──────── Input data

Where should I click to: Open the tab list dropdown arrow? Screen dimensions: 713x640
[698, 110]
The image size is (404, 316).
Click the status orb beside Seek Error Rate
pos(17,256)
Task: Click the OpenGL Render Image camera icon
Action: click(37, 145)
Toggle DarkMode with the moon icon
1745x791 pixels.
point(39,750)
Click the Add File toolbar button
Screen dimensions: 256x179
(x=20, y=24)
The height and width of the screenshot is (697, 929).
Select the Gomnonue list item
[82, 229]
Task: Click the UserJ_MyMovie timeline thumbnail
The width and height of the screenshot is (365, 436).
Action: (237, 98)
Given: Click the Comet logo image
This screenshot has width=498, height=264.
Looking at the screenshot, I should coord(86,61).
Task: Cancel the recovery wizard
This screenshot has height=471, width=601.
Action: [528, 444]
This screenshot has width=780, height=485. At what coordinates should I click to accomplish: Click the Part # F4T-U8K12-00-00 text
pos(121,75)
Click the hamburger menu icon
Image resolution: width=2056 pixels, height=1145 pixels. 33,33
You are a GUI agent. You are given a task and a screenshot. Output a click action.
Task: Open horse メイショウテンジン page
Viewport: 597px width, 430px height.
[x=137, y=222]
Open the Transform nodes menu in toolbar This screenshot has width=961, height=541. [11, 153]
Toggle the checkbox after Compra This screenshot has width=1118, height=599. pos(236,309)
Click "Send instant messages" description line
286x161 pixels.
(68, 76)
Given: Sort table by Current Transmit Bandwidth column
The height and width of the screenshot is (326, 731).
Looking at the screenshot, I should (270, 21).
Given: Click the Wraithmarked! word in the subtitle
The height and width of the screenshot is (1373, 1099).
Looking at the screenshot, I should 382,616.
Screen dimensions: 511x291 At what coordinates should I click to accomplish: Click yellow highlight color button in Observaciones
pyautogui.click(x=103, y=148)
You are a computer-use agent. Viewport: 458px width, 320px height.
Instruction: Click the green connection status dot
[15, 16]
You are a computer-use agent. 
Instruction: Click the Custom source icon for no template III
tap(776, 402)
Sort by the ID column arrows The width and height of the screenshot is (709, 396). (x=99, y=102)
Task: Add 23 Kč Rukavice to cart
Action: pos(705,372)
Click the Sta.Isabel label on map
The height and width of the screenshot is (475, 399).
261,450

────────────────

[Exercise goal]
Nothing is to be left out, and every entry is to be transcribed exactly.

[Exercise result]
Where should I click to: Open the tab list dropdown arrow? Screen dimensions: 713x640
[698, 110]
The image size is (404, 316).
Click the status orb beside Seek Error Rate
pos(17,256)
Task: Click the OpenGL Render Image camera icon
Action: click(37, 145)
Toggle DarkMode with the moon icon
1745x791 pixels.
point(39,750)
Click the Add File toolbar button
Screen dimensions: 256x179
(x=20, y=24)
The height and width of the screenshot is (697, 929).
Select the Gomnonue list item
[82, 229]
Task: Click the UserJ_MyMovie timeline thumbnail
The width and height of the screenshot is (365, 436).
Action: (237, 98)
Given: Click the Comet logo image
This screenshot has width=498, height=264.
Looking at the screenshot, I should coord(86,61).
Task: Cancel the recovery wizard
This screenshot has height=471, width=601.
Action: [528, 444]
This screenshot has width=780, height=485. At what coordinates should I click to accomplish: Click the Part # F4T-U8K12-00-00 text
pos(121,75)
Click the hamburger menu icon
Image resolution: width=2056 pixels, height=1145 pixels. 33,33
You are a GUI agent. You are given a task and a screenshot. Output a click action.
Task: Open horse メイショウテンジン page
Viewport: 597px width, 430px height.
[x=137, y=222]
Open the Transform nodes menu in toolbar This screenshot has width=961, height=541. [11, 153]
Toggle the checkbox after Compra This screenshot has width=1118, height=599. pos(236,309)
Click "Send instant messages" description line
286x161 pixels.
(68, 76)
Given: Sort table by Current Transmit Bandwidth column
The height and width of the screenshot is (326, 731).
Looking at the screenshot, I should (270, 21).
Given: Click the Wraithmarked! word in the subtitle
The height and width of the screenshot is (1373, 1099).
Looking at the screenshot, I should 382,616.
Screen dimensions: 511x291 At what coordinates should I click to accomplish: Click yellow highlight color button in Observaciones
pyautogui.click(x=103, y=148)
You are a computer-use agent. Viewport: 458px width, 320px height.
Instruction: Click the green connection status dot
[15, 16]
You are a computer-use agent. 
Instruction: Click the Custom source icon for no template III
tap(776, 402)
Sort by the ID column arrows The width and height of the screenshot is (709, 396). (x=99, y=102)
Task: Add 23 Kč Rukavice to cart
Action: pos(705,372)
Click the Sta.Isabel label on map
The height and width of the screenshot is (475, 399).
261,450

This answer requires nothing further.